Они ехали среди полей, полных свежей зелени, потом по длинной акациевой, потом по тополевой аллее, оттуда выбрались на шоссе и мимо виноградников подъехали к городу. Солнце село, и в город тянулись с приречных лугов и болот тучи комаров, и неслось многоголосое кваканье огромного количества лягушек, как будто за городом, куда ни ступишь, везде одни лягушки. Воздух над лугами буквально дрожал. Людям со слабыми нервами от такого концерта могло прийти в голову, что разразилась война: жабы с болот пошли в поход на город.
Не доезжая до парка, Речанова, не оглядываясь, вышла из машины и направилась домой. Без каких-либо угрызений совести. Сознание греха ее никогда не терзало, это она предоставляла людям более чувствительным и мужчинам, ведь они управляют миром, так пусть они и терпят за свои выдуманные законы нравственности. Раньше она болезненно относилась к проблеме доброго имени, сейчас для нее это были только успех или неудача.
Правда, раньше она никогда не позволила бы себе подобного. Ее сдерживала гордость простой женщины, а также определенные соображения, которые она должна была принимать во внимание как жена деревенского мясника. Ибо таким образом она поддерживала репутацию своего дома и свое общественное положение в деревне. Здесь ситуация изменилась. И теперь она иной раз с сожалением думала о том, что никогда не пользовалась по-настоящему своей красотой и своим умом. Сознавать это ей было горько. Она жаловалась, что отдала всю себя мужу и дочери — двум людям, которые не могли ее оценить. Дочери она еще прощала, мужу — нет.

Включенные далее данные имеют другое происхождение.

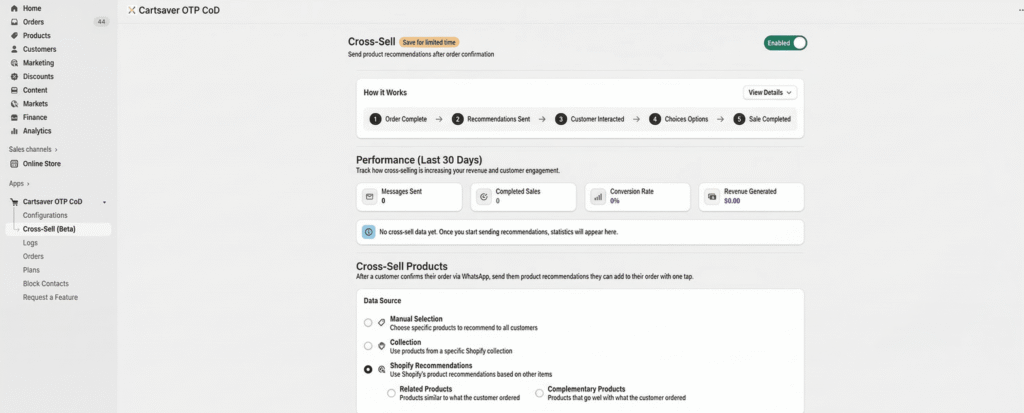Click the Discounts icon
The width and height of the screenshot is (1024, 413).
coord(14,76)
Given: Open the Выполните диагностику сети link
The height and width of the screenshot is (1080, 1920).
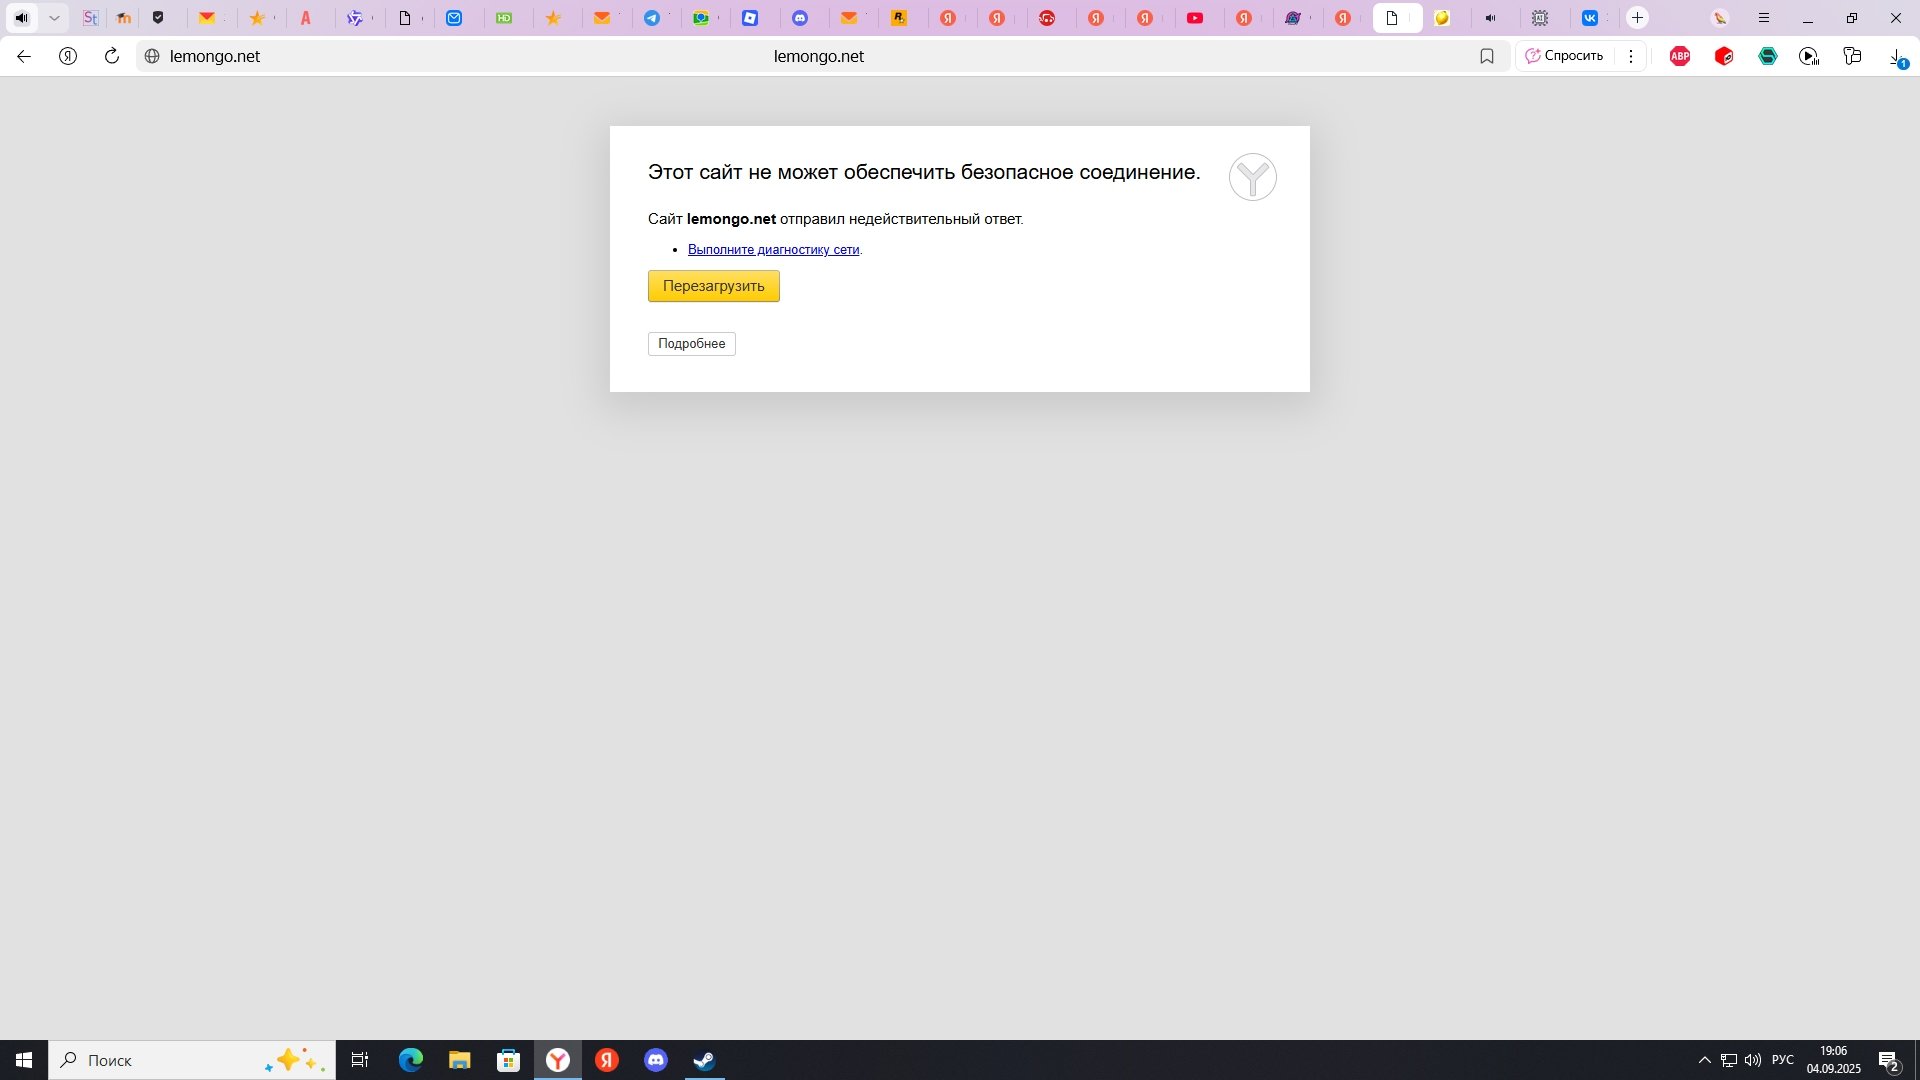Looking at the screenshot, I should [x=773, y=250].
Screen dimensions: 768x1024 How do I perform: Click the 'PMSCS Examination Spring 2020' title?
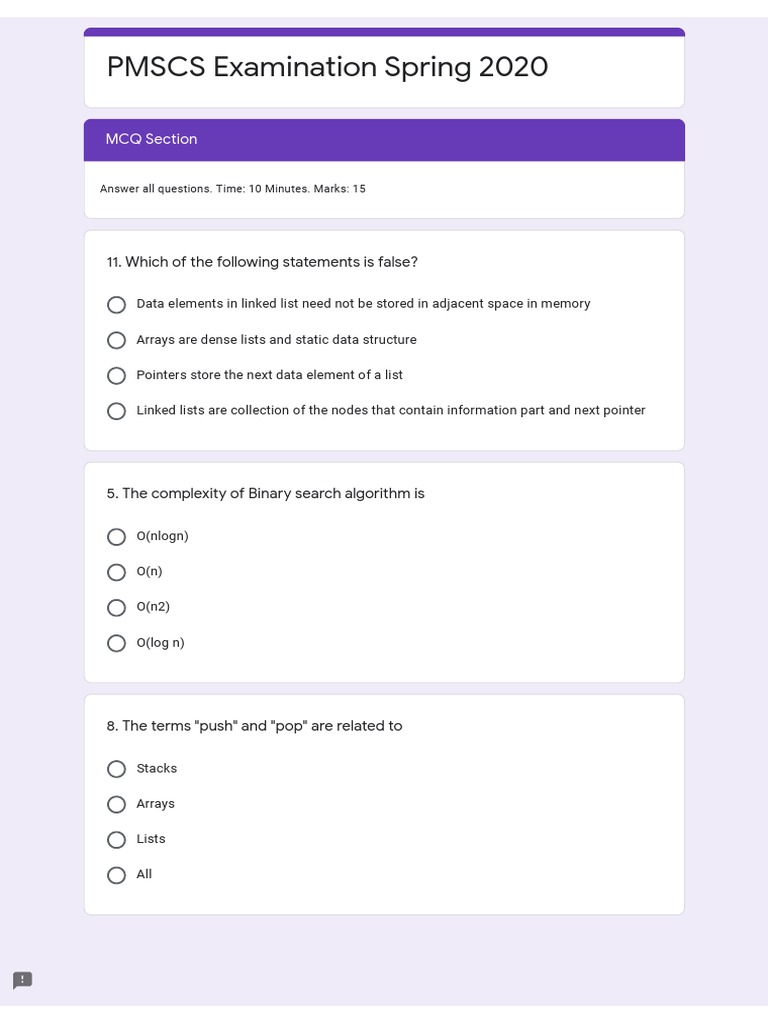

Маленькое баловство с Волентом, как она это называла, по ее мнению, было вещью невинной, для Паланка — обычной и, может быть, просто тщеславной игрой красивой женщины с привлекательным мужчиной. А такое она себе позволить может, в Паланке замужние женщины к чужим мужчинам относятся намного свободнее и фривольнее, чем у них дома. Это чуть ли не проявление хорошего тона, удовольствие, за которое здесь женщин никто не упрекает, скорее даже наоборот. Живем только раз, молодость дается тоже только раз, и не каждой женщине случается нравиться многим.